Calls to DOC Commissioner Martin Magnusson and Associate Commissioner Nancy Bouchard seeking information about the issue were not returned.
Efforts to reach Assistant Attorney General Diane Sleek, who is handling the case for the DOC, were unsuccessful.
In the past several years, said Crook, more than 200 out-of-state inmates have applied to serve their parole in Maine.
“We have accepted 111. My questions are: Who are they? Where are they? And what are they?”
Crook said he believes the information he requested from the DOC is public. In a letter written in early January by Bouchard, the information was denied. The associate commissioner called the release of information regarding people who receive DOC services “discretionary.”
In essence, said Crook, DOC policy is that if it grants a parole request, the department will inform the local law enforcement agencies. If it turns down a request, it is not public information and no one will know that the person applied.
“It’s too late to tell us about the request after it’s been granted,” said Crook. “Decisions of this magnitute are not issues where the public does not just have a right to know. The public has a need to know.”
The district attorney maintained that a person applying from out of state is not receiving services here in Maine and therefore the information is not confidential. Law enforcement agencies should not be cut out of the process, which Crook called secretive and abusive.
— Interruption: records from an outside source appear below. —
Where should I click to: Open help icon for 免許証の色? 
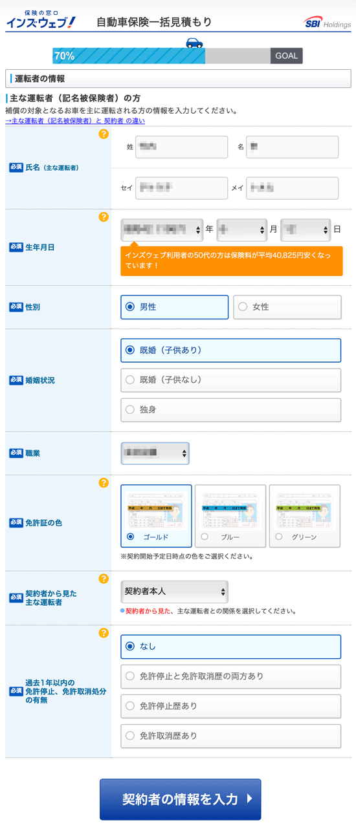tap(104, 483)
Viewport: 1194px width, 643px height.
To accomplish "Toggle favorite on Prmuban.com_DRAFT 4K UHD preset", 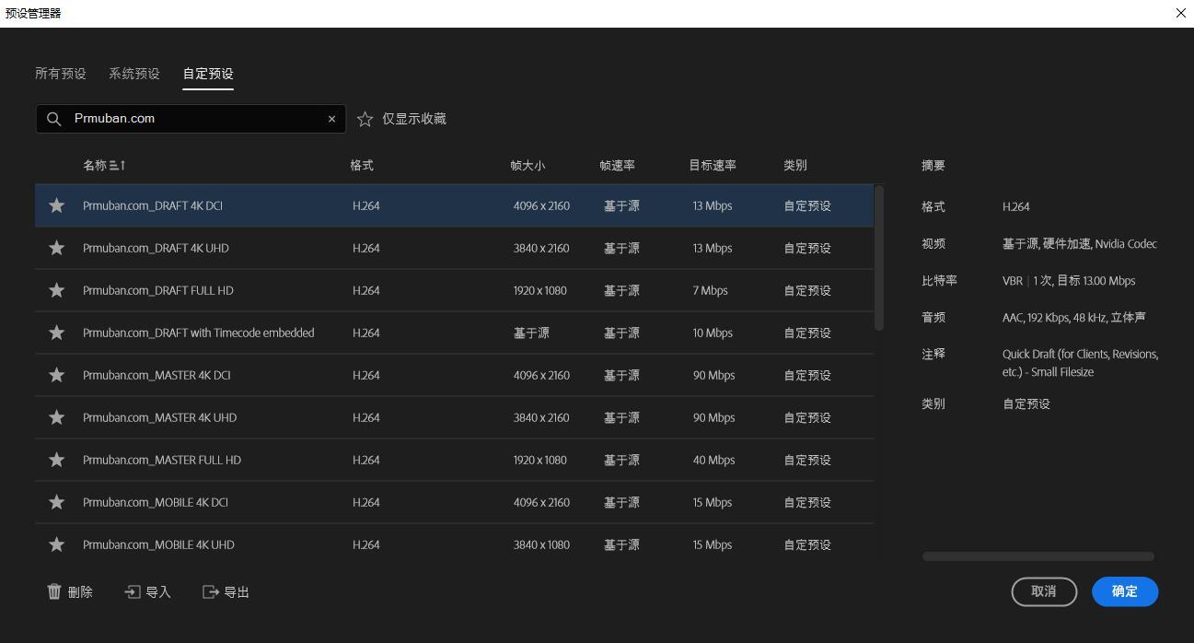I will click(56, 248).
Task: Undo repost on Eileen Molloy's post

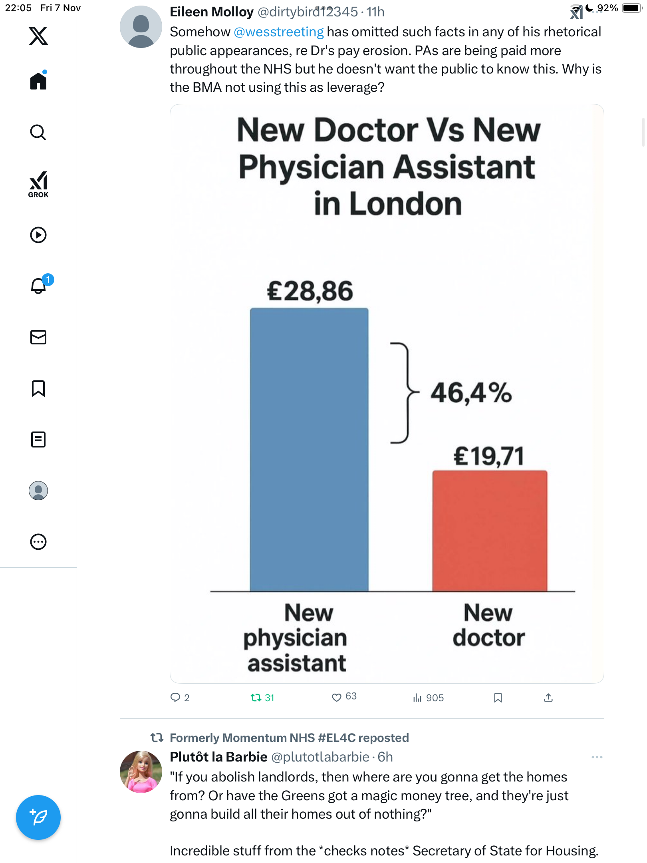Action: 256,698
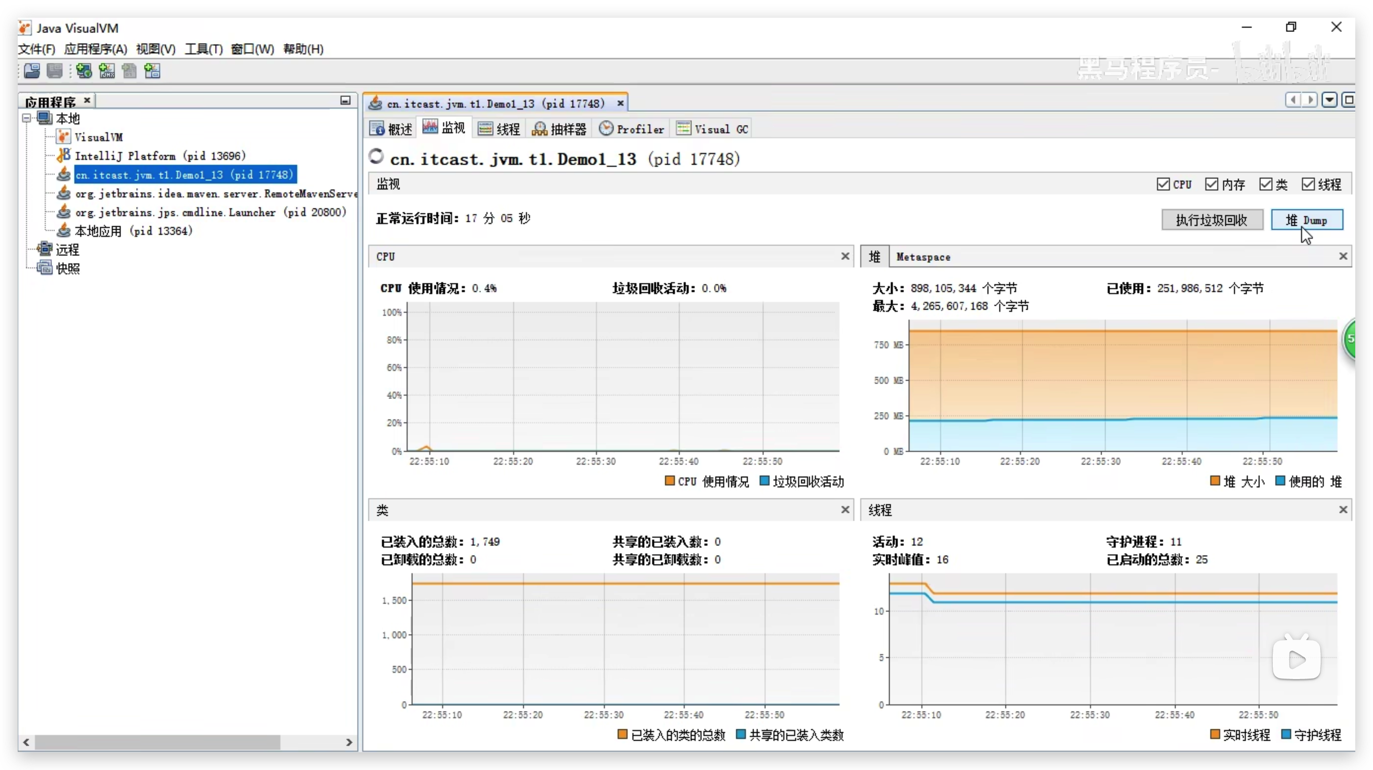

“DOC said they are exercizing their discretion not to provide the information. Why? Because I’ll give the information to the public,” said Crook. “If you had a mutilating sex offender moving in next door to you, wouldn’t you want to know? And if the DOC had moved that rapist there, how would the DOC look? It’s public relations for them. Pure and simple.”
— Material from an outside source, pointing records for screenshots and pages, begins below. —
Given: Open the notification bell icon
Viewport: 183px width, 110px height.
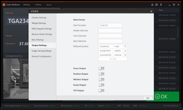Looking at the screenshot, I should [x=161, y=5].
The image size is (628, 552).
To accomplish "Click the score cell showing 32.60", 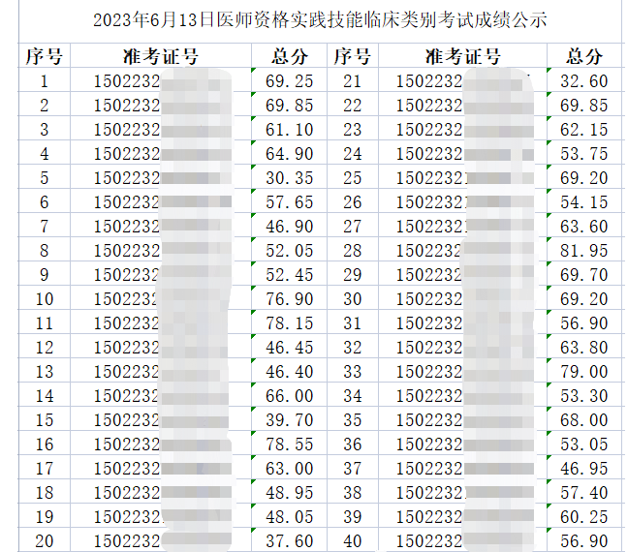I will [x=584, y=81].
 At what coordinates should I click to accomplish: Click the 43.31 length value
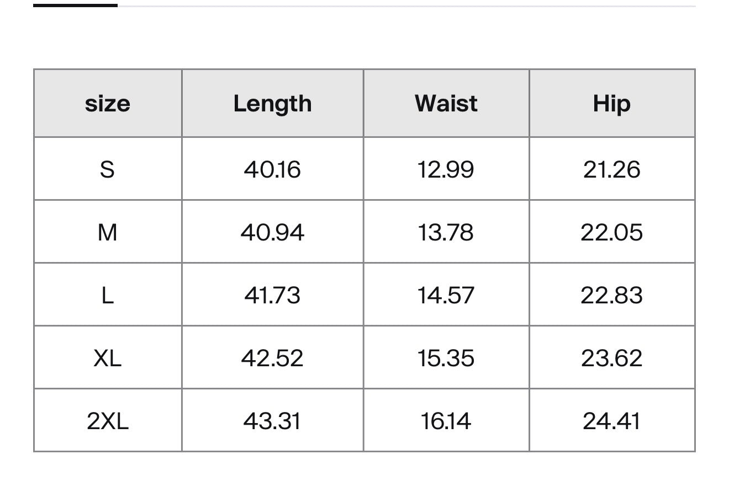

The district attorney maintains that if the Colorado prisoner’s record is public in Colorado, it is public here in Maine. “All I am asking is the applicant’s name, date of birth and convictions. The Department of Corrections cannot keep the application confidential.
“The only thing secret here is the process,” he said. “They are just looking to avoid Megan’s Law.”
“Megan’s Law,” a national initiative signed into law by President Clinton last May, requires that all states maintain sex offender registries and notify communities before the release of convicted sex offenders. Each state had until September to take action or lose federal anti-crime funding.
Three years ago, Megan Kanka, 7, was lured into the New Jersey home of Jesse Timmendequas, a neighbor who also happened to be a convicted sex offender. Once she was inside, Timmendequas sexually assaulted and strangled the girl with a belt.
In 1992, Maine established its own sex offender registry of all criminals convicted of gross sexual assault of juveniles under age 16, according to Dorothy Morang of the State Bureau of Identification.
Sex offender registration information is available to the general public through state and local police or through the Bureau of Identification.
Nearly 200 sex offenders are registered with the Bureau of Identification, living free in communities statewide, according to Morang, but this registry does not include those convicted of sexual crimes against adults or those from other states who want to come here.
No date has been set for the civil suit. Crook will represent himself and the other law enforcement officers.